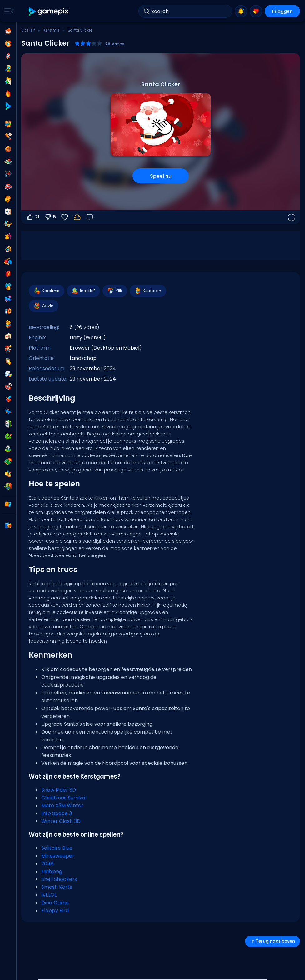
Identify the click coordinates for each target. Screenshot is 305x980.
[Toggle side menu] (8, 11)
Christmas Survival (64, 797)
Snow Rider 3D (58, 790)
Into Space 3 (56, 813)
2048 (47, 864)
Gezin (43, 306)
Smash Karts (57, 887)
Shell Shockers (59, 879)
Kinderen (147, 291)
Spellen (28, 30)
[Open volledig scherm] (291, 217)
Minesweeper (57, 856)
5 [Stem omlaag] (50, 217)
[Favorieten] (65, 217)
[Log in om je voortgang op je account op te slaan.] (77, 217)
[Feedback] (89, 217)
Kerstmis (51, 30)
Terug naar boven (273, 941)
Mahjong (51, 871)
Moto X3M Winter (62, 805)
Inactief (83, 291)
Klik (115, 291)
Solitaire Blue (57, 848)
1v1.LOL (49, 895)
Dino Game (55, 902)
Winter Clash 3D (61, 821)
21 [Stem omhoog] (33, 217)
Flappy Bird (55, 910)
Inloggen (282, 11)
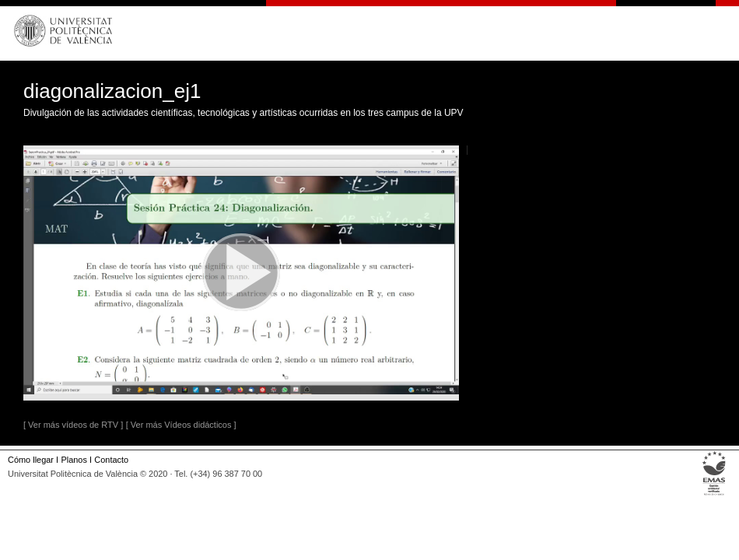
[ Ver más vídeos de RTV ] (73, 425)
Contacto (111, 460)
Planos (73, 460)
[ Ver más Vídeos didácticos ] (181, 425)
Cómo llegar (30, 460)
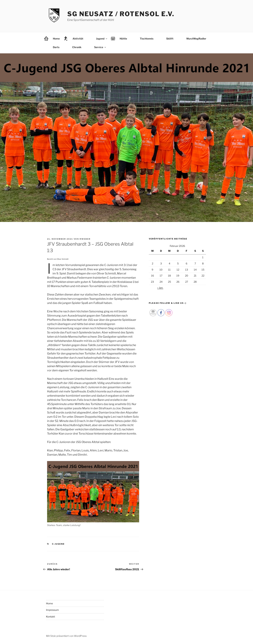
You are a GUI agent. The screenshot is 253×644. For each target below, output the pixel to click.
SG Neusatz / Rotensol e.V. (121, 14)
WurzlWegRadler (196, 38)
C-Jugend (58, 544)
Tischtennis (147, 38)
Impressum (52, 610)
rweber (85, 239)
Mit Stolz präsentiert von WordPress (66, 636)
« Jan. (160, 288)
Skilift (170, 38)
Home (56, 38)
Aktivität (78, 38)
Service (100, 47)
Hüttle (123, 38)
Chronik (77, 47)
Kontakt (51, 616)
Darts (56, 47)
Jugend (102, 38)
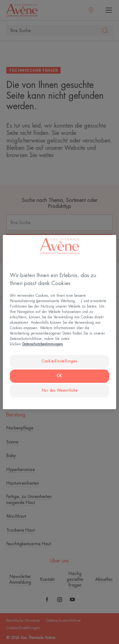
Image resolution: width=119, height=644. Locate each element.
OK (59, 376)
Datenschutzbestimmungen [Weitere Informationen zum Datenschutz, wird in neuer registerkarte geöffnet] (43, 344)
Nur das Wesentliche (60, 390)
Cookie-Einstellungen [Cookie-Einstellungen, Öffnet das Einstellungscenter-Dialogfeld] (59, 362)
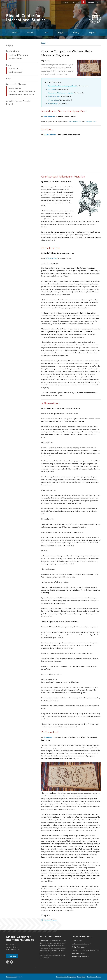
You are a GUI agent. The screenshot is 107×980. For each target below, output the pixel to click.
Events (9, 65)
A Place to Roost (54, 100)
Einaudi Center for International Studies (86, 950)
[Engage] (60, 32)
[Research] (31, 32)
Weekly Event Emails (15, 72)
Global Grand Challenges (82, 944)
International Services (80, 956)
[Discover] (14, 32)
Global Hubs (77, 940)
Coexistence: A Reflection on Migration (61, 93)
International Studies (30, 18)
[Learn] (46, 32)
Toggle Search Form (83, 2)
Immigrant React (91, 121)
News (8, 78)
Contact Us (12, 956)
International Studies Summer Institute (21, 94)
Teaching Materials (15, 88)
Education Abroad (79, 953)
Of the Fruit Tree (54, 96)
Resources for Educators (16, 84)
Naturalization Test (75, 121)
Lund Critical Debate (15, 58)
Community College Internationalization (22, 91)
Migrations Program (50, 920)
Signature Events (13, 51)
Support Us (76, 2)
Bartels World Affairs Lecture (18, 55)
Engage (10, 45)
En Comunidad (53, 103)
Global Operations (79, 947)
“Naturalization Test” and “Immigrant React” (62, 86)
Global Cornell (93, 2)
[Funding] (76, 32)
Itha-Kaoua (51, 89)
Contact (65, 2)
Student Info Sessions (16, 69)
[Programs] (92, 32)
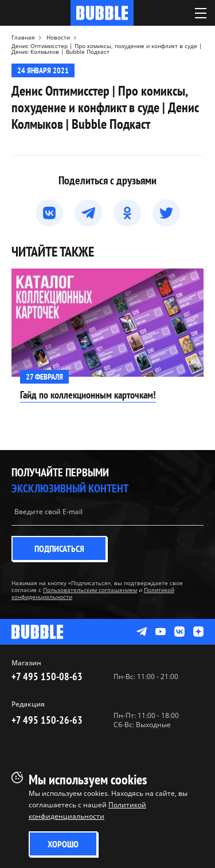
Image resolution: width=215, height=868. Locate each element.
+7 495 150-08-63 (47, 676)
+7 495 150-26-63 (47, 720)
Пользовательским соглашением (90, 590)
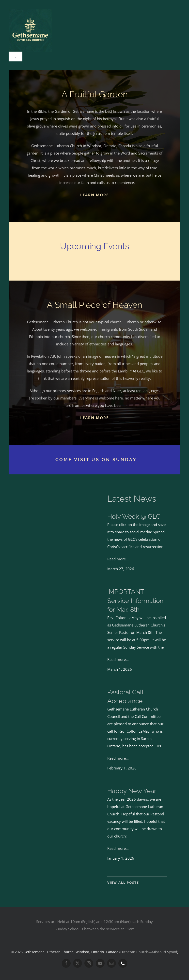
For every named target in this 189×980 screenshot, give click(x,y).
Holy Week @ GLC (134, 516)
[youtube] (100, 963)
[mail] (111, 963)
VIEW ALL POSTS (123, 882)
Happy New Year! (133, 791)
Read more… (118, 559)
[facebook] (66, 963)
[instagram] (89, 963)
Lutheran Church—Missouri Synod (149, 952)
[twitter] (77, 963)
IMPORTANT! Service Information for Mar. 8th (135, 600)
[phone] (123, 963)
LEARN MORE (94, 195)
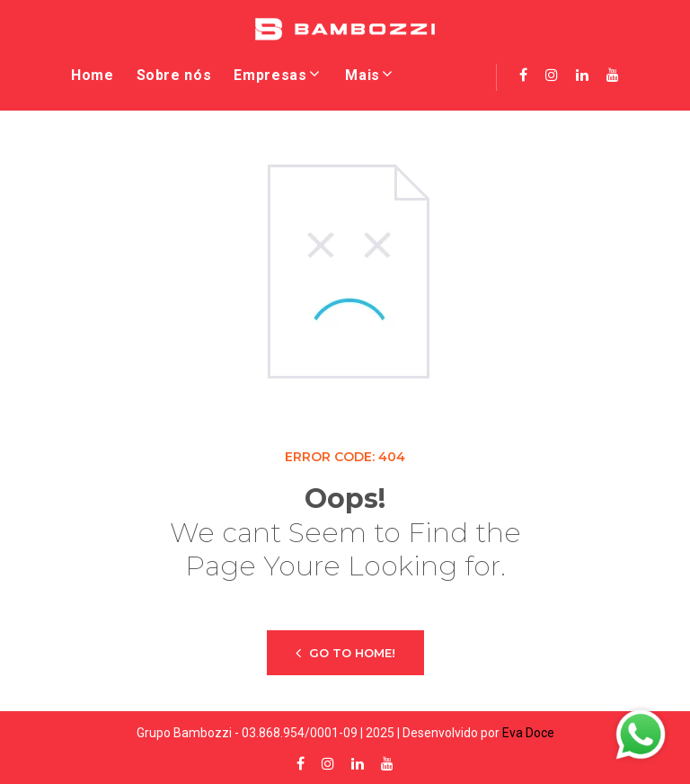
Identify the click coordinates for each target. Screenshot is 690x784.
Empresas (270, 75)
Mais (362, 75)
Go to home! (345, 652)
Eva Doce (528, 733)
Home (93, 75)
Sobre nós (174, 75)
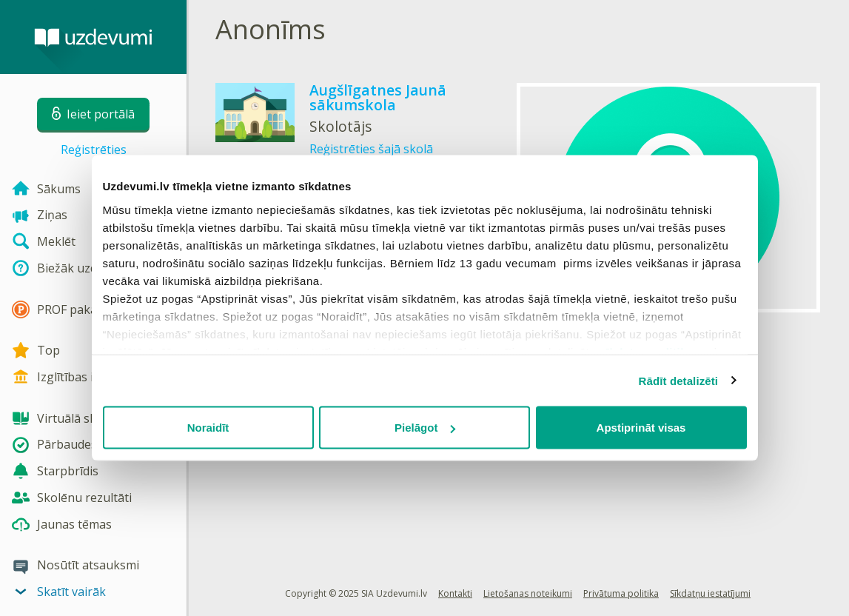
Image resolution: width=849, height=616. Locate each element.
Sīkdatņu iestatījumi (710, 593)
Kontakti (455, 593)
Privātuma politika (621, 593)
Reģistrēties (93, 150)
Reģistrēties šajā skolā (371, 149)
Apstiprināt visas (641, 427)
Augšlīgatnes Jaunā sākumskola (377, 97)
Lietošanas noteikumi (528, 593)
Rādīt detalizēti (678, 380)
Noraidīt (208, 427)
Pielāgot (425, 427)
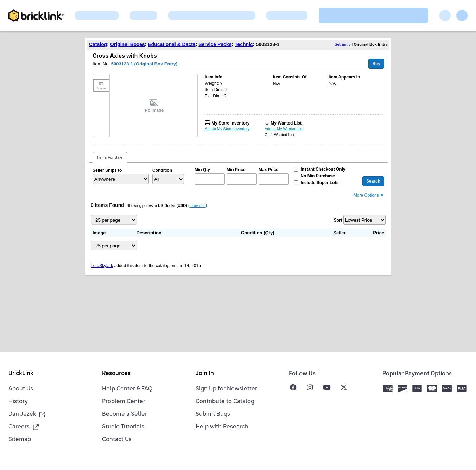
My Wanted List (286, 123)
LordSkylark (102, 266)
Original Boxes (127, 44)
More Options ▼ (369, 195)
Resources (116, 374)
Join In (205, 374)
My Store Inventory (230, 123)
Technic (244, 44)
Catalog (98, 44)
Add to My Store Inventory (227, 129)
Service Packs (215, 44)
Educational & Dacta (171, 44)
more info (198, 205)
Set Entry (342, 44)
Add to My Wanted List (284, 129)
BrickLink (21, 374)
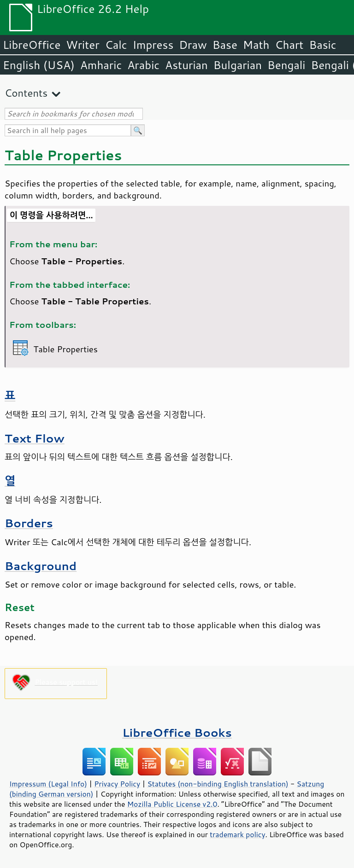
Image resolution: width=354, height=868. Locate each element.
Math (256, 45)
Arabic (143, 65)
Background (41, 565)
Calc (116, 45)
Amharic (101, 65)
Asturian (186, 65)
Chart (289, 45)
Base (225, 45)
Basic (322, 45)
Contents (26, 93)
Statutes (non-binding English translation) (218, 784)
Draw (193, 45)
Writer (83, 45)
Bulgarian (237, 65)
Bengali (286, 65)
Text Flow (35, 438)
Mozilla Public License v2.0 (172, 804)
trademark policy (237, 834)
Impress (153, 45)
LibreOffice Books (177, 732)
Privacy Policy (117, 784)
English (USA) (39, 65)
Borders (29, 523)
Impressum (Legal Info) (48, 784)
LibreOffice (31, 45)
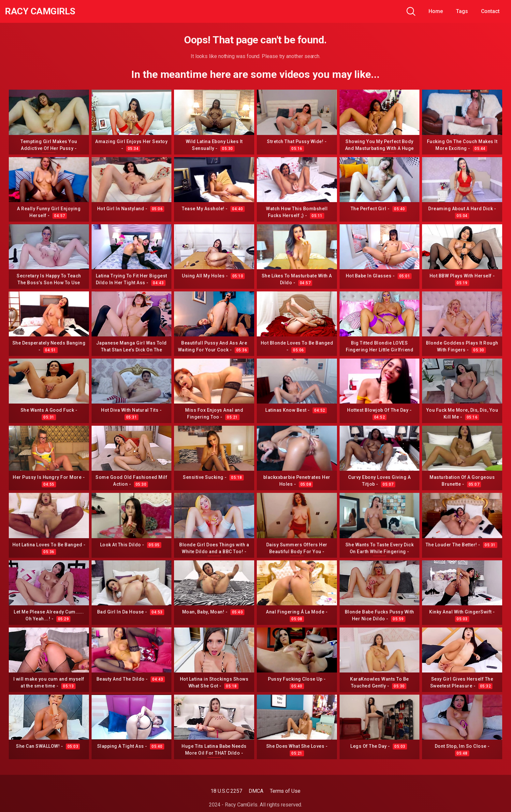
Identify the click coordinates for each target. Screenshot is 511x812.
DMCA (256, 791)
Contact (490, 11)
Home (435, 11)
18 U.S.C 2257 (226, 791)
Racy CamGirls (40, 11)
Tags (462, 11)
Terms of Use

**Directive:**
Scale the listing from its start through the line containing "Minesweeper (57, 856)", both included. Write those lines out again with the request, multiply every answer coordinate by 1.65 and round to whole numbers (halves up), leave the request's numbers unchanged, omit the pictures, and give nothing else.

**Finished exercise:**
Identify the click coordinates for each target. Screenshot is 305x980.
[Toggle side menu] (13, 18)
Christmas Survival (106, 1315)
Snow Rider 3D (96, 1304)
Into Space 3 (92, 1341)
2048 (78, 1426)
Gezin (71, 505)
Smash Karts (94, 1464)
Shell Shockers (97, 1450)
Kinderen (243, 480)
Spellen (46, 50)
[Open volledig scherm] (480, 358)
Minesweeper (94, 1412)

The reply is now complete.